The days became a battle against exhaustion: fixing things on the boat, fishing, collecting rainwater. He was overwhelmed with fear that tomorrow he might be too exhausted, too weak.

Shaddock found solace in meditation, swimming in the ocean, and writing in a journal.

Keeping Bella fed and content gave her additional purpose. The two subsisted on raw fish and rainwater.

Shaddock thought that he would probably die at sea until he heard a helicopter on July 12. His pilot, Andrés Zamorano, was the first person Shaddock had seen in months and he has become a friend ever since. Zamorano had taken off from the tuna boat María Delia in search of schools of fish.

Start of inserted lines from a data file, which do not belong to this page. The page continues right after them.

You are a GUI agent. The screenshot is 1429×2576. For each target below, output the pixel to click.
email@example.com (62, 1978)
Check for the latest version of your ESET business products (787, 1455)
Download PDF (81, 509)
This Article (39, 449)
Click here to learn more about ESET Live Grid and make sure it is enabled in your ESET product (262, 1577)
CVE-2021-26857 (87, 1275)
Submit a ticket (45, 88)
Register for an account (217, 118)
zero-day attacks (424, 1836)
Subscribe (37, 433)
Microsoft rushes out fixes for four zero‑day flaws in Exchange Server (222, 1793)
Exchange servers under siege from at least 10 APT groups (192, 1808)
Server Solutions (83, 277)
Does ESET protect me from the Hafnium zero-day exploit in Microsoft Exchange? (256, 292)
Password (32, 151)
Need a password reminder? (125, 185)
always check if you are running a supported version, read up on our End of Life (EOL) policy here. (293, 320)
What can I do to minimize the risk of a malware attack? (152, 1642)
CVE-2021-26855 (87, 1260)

They were 1,200 miles from the nearest land.

Zamorano believes that the moral obligation Shaddock felt to keep Bella alive helped them both survive.

Aboard the Maria Delia, Shaddock and Bella were showered with attention and first aid. Crew members pampered Bella and treated the blisters on her paws.

“He would come to the bridge every day when he wanted and we would have coffee, we would talk,” said the ship’s captain, Oscar Meza.

Two days after the rescue, the vessel found a large school of tuna, which allowed it to fill its hold and turn towards its home port of Manzanillo.

“The best moment was being with the dolphins when they catch all the tuna,” Shaddock said. “You hear their sounds, you see them move and you feel their magic. That is the magic of freedom and it is the truth of why we are alive.

Stepping ashore on Tuesday for the first time in months was incredibly welcome, and a little uncomfortable for someone who had gotten quite used to being alone.

They all asked about Bella and were then bummed out when told that Shaddock had decided to give her to an animal lover on the Maria Delia crew.

“The Australian embassy really made that decision for me,” Shaddock said later, noting that his country has very strict animal quarantine laws.

For now, Shaddock plans to return to Australia soon to see his parents, sister and daughter. He still loves the sea, but he said he wasn’t sure when he would lose sight of land again. There was still an air of uncertainty in his voice.

“My daughter, she could come here, pick me up and take me home,” he said. “Maybe. She wants to come.